Prissy ***

I'm glad I know where you stand.
Obviously not with me, thanks.
It may have been something as little as this
but how do I know you won't do this again; Later & worse?
I know we're close & I know who I can trust
with my deepest, darkest secrets.
But now I know who I can trust
to follow me when I am hurt & who will help.
I'm already broken, tearing at the seams.
And this event. I know what it means,
I'm nothing to you. Nothing but a girl.
And there are plenty of girls in the world.
This is strange. Writing cruel things about you.
But it's not like there's much else I can do.
I can't confront you about what you did.
And this feeling I have, which [of myself] I cannot rid.
I feel like I can't breath, can't take what is mine.

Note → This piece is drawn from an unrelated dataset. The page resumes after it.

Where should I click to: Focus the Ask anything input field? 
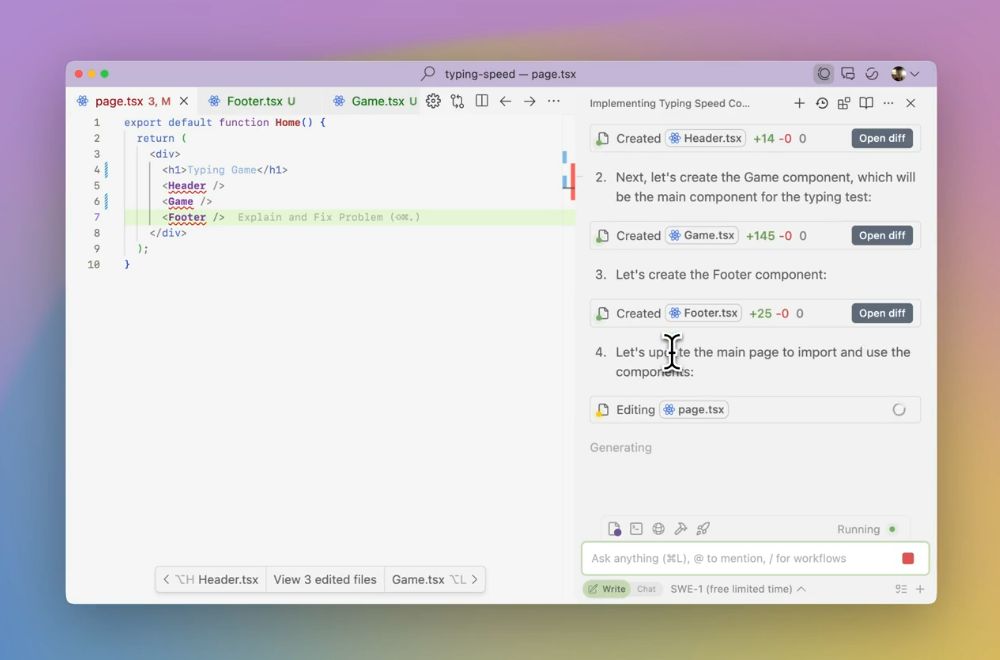pos(738,558)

And when I talk, no one can hear me, every single time.
You don't know that I don't exaggerate when I speak.
But you do. You are not independent. You are weak.
You have what you ask for, and you know what you want.
And when you get what you ask for, you don't forget to flaunt.
When you don't, you cry. You complain & give out guilt.
And I must ask, Why does your heart wilt?
It is dead. It is gone. Your bitchy outer shell remains.
And don't even try. You're the only one to blame.
You're a tyrant to us all.
But still none of know when your reign will fall.